The Credentialed Account Provisioning Anti-Pattern


I wanted to write about this for a long time. A wait in the doctor’s office has its uses …

Here is an example scenario from the real world:

Like many schools these days, my son’s school has a website where teachers enter current assignments and grades, and students and parents like me can check on student progress. Of course, access to any one student’s information must be limited to those people who are allowed to see it, such as his teachers, the student himself and his parents. To solve this problem, at the beginning of the school year the school provisions an account for each new student, and an account for his parents, and assigns a username and a password to each of them. Then, the school prints out a sheet with the account names and passwords and hands it to the student, who is supposed to not show it to anybody and give it to his parents.

Yeah, right. If your kid is anywhere like mine, both of these “supposed to” are major hypotheses with wholly uncertain outcome.

Even if the sheet eventually reaches me, I now need to remember a new username that I don’t relate to (some funny number, the school can’t know what I usually call myself on-line) and yet another password.

Unfortunately, this anti-pattern of provisioning an account with a credential and then distributing account identifier and credential to the supposed user is very widespread. Just think of banks: “Here is your new account number and you’ll receive the PIN in the mail”. While the postal service is undoubtedly more reliable in delivering the credential to me than a middle schooler is, having the (necessarily unencrypted) credential traverse via an essentially unsecured (and unreliable) channel is the same, avoidable problem.

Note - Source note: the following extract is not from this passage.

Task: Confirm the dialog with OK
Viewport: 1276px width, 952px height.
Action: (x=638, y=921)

The solution? It’s an underappreciated feature of OpenID that allows us to turn this situation around:

Let’s say I have an OpenID; most people do these days, whether they know it or not. When my kid registers for school, I not only hand over information about my name and address and emergency contact information as I do anyway, but also my OpenID. There is nothing secret about that OpenID, so there is no problem. The school provisions the account, adding my OpenID to the Access Control List. That’s all. No new username, no new password.

Using OpenID, I now can securely access the account, nobody else can, my kid does not need to deliver any confidential information, and I don’t need to remeber any more usernames and passwords. And the school does not need to print sheets, reset passwords and help all those parents who, mysteriously, never received the sheet with the usernames and passwords because it was thrown out with the lunch wrapping paper or grabbed by some other kid when mine wasn’t looking.

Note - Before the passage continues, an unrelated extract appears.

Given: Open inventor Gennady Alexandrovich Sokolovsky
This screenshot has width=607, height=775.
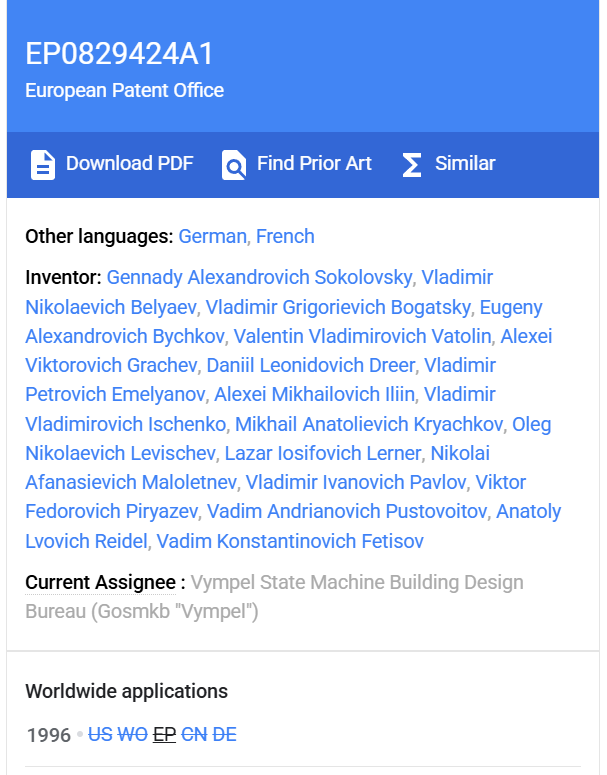Looking at the screenshot, I should (258, 277).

Same thing for the bank. Which is more secure: letting me access my banking account with my, say, Yahoo OpenID, or sending me my password in the mail? Thought so …

Time to get rid of the credentialed account provisioning anti-pattern.

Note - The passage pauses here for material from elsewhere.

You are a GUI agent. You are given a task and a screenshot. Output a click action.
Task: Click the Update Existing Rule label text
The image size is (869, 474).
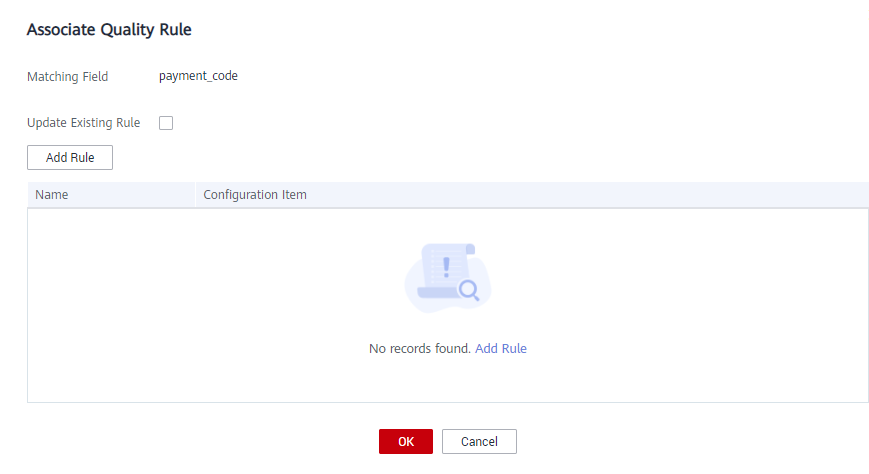(84, 123)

7 responses to “The Credentialed Account Provisioning Anti-Pattern”

  1. Not directly related to the identified issue, it would be nice if schools issue (expiring) OpenIDs to their current students that can be used to exclude non-students from age appropriate web sites. We should remember that SSO is not the only use of OpenID. The other more important use is outsourcing authentication to a more reliable agency.

  2. @Johannes: Once you throw URL in there you’ve lost a bunch of people. I think it’s a little to easy for those of us who spend most of our time around others who are familiar and comfortable with technology to overestimate the technology level of the general public. That said, I fully agree that we should head in that direction but it’ll definitely be a process and not an event and for a while you’ll probably be stuck using both methods.

  3. @hectorscout: Ok, but what if the form said “Enter your MySpace or Facebook or Google profile URL here, or the URL of your blog”? They are all OpenIDs these days, so that would work wouldn’t it? As a side effect, come to think of it, it would make it really easy for a school, say, to create a Facebook group of all their parents.

  4. I love the idea (and am currently working on implementing openID in just such an educational system). However, the main problem as I see it is the or not in “whether they know it or not.” There will still be those parent who really don’t have an openID or they do but are unaware enough that it will be impossible to elicit the information from them. You’ll still end up sending out plenty of letters with usernames and passwords, maybe you should send them through the mail though :)

    Since one of our main reasons for wanting openID is to provide single sign-in with other education products (most districts have a few) our solution may be that the usernames and passwords we supply are openIDs. You can also associate multiple openIDs with your account and use which ever you wish (or remove the provided openID if you think it’s been compromised somewhere along its journey to you).

    Overall, technology is great but you have to work really hard to get the general public or education systems to use it properly.

  5. Dave: it doesn’t involve an (electronic) form or buttons. It is one more line on the sheet of paper (well, many sheets of papers) that I have to fill out when registering my kid at the school (or opening up an account). Just like they all now ask for my e-mail address.

  6. And just how big a NASCAR registration form would this take? While it’s possibly true that “most people” have an OpenID (or 10) “whether they know it or not.” How do you design the form that elicits the proper information?